The circular emphasized a phased approach over two years to minimize disruptions. In line with this, a comprehensive review of existing regulations for HFCs, as detailed in the Master Direction – Non-Banking Financial Company – Housing Finance Company (Reserve Bank) Directions, 2021, was undertaken. This review led to the decision to issue revised regulations for HFCs, effective from January 1, 2025, with corresponding updates to NBFC regulations.
Key Regulatory Changes
Acceptance of Public Deposits: A significant aspect of the revised regulations is the alignment of the prudential norms for deposit-taking HFCs with those for NBFCs. Currently, HFCs have more relaxed parameters, but the new regulations will require them to maintain liquid assets equivalent to 15% of their public deposits, up from the current 13%. This increase will be implemented in phases, with incremental steps in January and July 2025.
Safe Custody of Liquid Assets: The regulations concerning the safe custody of liquid assets for HFCs are being harmonized with those for NBFCs. HFCs will now follow the same rules as NBFCs, ensuring consistency in safeguarding public deposits.
Asset Cover and Credit Ratings: HFCs will be required to ensure full asset cover for their public deposits at all times. Additionally, the ceiling on the quantum of public deposits for HFCs will be reduced from three times to 1.5 times their net owned fund, with stricter criteria for credit ratings. HFCs must now obtain a minimum investment-grade rating annually to accept or renew public deposits.

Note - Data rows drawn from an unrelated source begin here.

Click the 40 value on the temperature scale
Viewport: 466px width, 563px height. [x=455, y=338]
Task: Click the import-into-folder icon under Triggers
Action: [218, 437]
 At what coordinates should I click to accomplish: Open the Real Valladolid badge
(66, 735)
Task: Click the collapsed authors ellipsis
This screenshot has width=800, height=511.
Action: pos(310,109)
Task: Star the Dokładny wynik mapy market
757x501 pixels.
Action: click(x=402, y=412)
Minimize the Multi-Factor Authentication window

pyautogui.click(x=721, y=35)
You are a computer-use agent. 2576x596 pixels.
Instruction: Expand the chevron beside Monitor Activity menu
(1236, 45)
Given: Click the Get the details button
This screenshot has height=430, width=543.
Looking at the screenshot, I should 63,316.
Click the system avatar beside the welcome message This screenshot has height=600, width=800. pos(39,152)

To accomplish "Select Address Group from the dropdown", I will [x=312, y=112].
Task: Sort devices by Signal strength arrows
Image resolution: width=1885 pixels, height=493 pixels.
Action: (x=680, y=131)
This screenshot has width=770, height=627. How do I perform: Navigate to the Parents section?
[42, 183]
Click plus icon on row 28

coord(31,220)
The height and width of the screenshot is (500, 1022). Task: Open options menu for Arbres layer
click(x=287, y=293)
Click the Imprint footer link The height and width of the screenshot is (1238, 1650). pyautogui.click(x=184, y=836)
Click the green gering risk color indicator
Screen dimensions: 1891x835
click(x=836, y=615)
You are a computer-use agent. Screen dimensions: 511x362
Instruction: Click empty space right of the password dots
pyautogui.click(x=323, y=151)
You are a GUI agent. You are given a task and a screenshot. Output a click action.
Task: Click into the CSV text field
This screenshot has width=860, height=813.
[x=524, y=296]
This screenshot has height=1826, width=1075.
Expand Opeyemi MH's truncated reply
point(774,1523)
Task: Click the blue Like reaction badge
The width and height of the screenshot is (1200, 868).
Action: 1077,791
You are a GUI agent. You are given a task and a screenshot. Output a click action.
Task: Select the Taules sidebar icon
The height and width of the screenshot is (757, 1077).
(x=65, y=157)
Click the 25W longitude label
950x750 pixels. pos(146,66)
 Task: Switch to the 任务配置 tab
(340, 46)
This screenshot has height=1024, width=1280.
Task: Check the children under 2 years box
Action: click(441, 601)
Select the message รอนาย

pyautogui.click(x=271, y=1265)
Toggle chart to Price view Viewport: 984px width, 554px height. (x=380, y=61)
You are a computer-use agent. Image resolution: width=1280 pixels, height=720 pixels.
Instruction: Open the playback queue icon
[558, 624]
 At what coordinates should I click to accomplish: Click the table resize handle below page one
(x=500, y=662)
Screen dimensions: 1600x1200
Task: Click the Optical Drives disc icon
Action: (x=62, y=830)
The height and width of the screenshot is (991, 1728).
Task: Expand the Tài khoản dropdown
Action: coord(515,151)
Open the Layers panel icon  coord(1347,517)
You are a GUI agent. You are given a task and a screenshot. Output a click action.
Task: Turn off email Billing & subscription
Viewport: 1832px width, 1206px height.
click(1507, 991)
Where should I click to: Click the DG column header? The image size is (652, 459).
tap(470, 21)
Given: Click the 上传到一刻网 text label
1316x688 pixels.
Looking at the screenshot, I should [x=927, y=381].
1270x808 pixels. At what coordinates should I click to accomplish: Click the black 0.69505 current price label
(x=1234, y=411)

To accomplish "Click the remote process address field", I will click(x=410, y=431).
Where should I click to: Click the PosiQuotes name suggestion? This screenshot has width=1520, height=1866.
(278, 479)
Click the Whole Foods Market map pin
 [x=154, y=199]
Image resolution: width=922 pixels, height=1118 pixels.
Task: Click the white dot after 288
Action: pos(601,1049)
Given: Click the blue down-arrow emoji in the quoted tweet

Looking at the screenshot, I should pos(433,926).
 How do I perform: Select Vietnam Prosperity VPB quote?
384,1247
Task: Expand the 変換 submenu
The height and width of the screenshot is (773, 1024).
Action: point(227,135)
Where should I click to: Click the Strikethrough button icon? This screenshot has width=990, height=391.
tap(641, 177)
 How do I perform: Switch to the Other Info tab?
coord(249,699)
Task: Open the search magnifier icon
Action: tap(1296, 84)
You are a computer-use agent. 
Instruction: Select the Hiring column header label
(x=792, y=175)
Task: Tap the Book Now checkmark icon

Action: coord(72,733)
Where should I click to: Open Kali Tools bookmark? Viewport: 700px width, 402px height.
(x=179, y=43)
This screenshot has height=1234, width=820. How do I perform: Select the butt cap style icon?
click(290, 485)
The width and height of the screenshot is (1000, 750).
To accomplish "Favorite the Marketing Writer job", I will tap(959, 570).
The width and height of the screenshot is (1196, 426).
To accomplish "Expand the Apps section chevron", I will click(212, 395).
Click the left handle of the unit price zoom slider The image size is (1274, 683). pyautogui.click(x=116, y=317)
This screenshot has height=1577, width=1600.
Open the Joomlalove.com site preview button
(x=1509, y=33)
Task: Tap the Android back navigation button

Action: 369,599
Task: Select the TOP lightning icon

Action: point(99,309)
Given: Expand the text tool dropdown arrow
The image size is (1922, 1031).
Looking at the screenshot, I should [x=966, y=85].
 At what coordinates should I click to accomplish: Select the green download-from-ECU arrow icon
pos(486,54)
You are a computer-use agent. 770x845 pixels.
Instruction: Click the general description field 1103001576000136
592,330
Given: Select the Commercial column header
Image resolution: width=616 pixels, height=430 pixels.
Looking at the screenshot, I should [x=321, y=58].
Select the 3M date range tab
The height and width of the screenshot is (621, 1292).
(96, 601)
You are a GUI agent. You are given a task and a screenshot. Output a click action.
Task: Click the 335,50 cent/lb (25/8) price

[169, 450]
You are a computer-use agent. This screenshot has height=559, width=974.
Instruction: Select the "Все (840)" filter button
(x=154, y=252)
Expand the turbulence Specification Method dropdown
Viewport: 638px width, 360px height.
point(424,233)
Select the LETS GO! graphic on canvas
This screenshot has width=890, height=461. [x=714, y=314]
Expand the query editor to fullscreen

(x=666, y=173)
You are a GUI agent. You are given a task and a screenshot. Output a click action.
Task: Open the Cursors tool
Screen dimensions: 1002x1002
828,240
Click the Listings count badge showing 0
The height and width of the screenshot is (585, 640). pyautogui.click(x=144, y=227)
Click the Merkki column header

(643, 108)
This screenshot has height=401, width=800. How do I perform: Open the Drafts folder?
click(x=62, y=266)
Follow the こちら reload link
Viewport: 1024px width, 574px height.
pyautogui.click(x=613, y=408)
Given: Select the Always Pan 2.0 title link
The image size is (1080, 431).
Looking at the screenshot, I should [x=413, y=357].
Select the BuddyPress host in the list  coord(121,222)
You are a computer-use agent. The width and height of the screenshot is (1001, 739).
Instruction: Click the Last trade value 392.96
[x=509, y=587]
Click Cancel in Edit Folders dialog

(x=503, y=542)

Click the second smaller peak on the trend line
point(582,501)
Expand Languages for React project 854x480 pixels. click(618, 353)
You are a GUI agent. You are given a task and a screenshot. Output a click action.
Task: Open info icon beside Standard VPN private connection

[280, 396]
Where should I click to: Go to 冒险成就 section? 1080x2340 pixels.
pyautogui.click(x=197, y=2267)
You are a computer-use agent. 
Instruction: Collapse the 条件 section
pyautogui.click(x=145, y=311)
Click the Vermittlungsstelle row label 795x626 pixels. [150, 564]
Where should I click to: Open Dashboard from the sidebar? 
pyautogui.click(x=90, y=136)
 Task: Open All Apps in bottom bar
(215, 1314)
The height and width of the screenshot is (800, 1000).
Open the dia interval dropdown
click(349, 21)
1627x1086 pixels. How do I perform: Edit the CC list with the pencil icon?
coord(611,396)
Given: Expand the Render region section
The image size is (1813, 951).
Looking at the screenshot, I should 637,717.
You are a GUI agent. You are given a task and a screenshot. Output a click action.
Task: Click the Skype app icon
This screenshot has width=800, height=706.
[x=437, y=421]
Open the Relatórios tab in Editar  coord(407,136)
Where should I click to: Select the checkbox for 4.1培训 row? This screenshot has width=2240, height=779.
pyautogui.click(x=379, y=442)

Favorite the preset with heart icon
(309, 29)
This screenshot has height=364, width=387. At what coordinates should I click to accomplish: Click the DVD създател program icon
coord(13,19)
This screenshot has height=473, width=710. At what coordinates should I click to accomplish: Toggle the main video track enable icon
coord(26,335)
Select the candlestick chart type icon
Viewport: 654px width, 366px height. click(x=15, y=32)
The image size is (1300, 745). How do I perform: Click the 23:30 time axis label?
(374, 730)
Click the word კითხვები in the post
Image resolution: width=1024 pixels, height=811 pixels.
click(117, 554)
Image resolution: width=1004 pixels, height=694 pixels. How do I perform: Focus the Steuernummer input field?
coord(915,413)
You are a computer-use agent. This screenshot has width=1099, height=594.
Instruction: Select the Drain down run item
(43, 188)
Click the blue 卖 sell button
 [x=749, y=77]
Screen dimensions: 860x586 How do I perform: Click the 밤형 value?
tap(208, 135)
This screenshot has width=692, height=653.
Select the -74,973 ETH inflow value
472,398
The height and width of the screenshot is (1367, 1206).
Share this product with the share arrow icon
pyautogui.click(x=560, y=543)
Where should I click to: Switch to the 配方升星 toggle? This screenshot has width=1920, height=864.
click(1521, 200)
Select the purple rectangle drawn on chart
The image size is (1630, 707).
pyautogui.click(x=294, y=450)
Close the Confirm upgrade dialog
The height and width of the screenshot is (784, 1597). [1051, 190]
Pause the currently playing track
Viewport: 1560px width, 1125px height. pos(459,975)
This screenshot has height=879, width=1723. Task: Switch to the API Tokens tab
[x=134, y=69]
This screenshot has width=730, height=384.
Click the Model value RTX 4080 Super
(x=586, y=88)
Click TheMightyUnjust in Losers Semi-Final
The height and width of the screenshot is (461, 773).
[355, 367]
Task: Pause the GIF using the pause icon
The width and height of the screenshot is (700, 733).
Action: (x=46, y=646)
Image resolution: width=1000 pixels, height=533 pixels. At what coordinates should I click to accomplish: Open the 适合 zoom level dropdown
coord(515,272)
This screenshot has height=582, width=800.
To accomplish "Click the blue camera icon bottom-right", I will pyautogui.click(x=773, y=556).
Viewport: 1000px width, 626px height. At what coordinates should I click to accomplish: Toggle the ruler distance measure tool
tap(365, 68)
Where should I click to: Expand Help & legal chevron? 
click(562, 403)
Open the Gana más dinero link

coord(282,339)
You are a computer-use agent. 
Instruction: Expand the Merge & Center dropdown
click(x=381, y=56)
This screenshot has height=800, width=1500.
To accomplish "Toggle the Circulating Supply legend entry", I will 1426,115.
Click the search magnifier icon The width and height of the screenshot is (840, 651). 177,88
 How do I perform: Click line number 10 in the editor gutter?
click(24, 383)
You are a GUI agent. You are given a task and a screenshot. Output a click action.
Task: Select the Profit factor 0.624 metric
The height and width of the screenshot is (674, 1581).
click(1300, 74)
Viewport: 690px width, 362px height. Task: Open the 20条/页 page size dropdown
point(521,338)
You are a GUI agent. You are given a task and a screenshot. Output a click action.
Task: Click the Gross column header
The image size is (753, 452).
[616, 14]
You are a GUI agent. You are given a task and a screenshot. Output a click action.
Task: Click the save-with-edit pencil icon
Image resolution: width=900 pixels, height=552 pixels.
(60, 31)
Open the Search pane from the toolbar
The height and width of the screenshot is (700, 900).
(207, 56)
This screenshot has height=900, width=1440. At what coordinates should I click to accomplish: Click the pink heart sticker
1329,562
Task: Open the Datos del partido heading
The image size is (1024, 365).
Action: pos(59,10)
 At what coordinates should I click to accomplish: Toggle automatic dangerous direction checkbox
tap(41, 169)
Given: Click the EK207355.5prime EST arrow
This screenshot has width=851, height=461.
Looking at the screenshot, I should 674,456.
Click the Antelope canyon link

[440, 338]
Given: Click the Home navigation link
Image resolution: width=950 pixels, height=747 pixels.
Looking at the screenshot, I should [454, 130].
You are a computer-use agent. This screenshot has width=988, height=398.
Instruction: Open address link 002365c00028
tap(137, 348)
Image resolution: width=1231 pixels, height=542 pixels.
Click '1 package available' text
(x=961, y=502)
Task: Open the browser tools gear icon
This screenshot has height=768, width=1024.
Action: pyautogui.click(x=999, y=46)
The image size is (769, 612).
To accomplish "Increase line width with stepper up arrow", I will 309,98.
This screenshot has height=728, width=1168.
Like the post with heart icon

Branch Operations and Investments: The revised regulations also impose restrictions on the opening of branches and appointment of agents for deposit collection by HFCs, aligning them with the rules applicable to NBFCs. Furthermore, new limits have been set on HFCs’ investments in unquoted shares, ensuring a more controlled exposure to the capital market.
Conclusion
The harmonization of regulations for HFCs and NBFCs represents a significant step towards creating a unified regulatory framework that maintains the integrity of financial institutions while catering to the unique operational aspects of HFCs. This alignment, effective from January 2025, is expected to enhance the stability and resilience of the financial sector.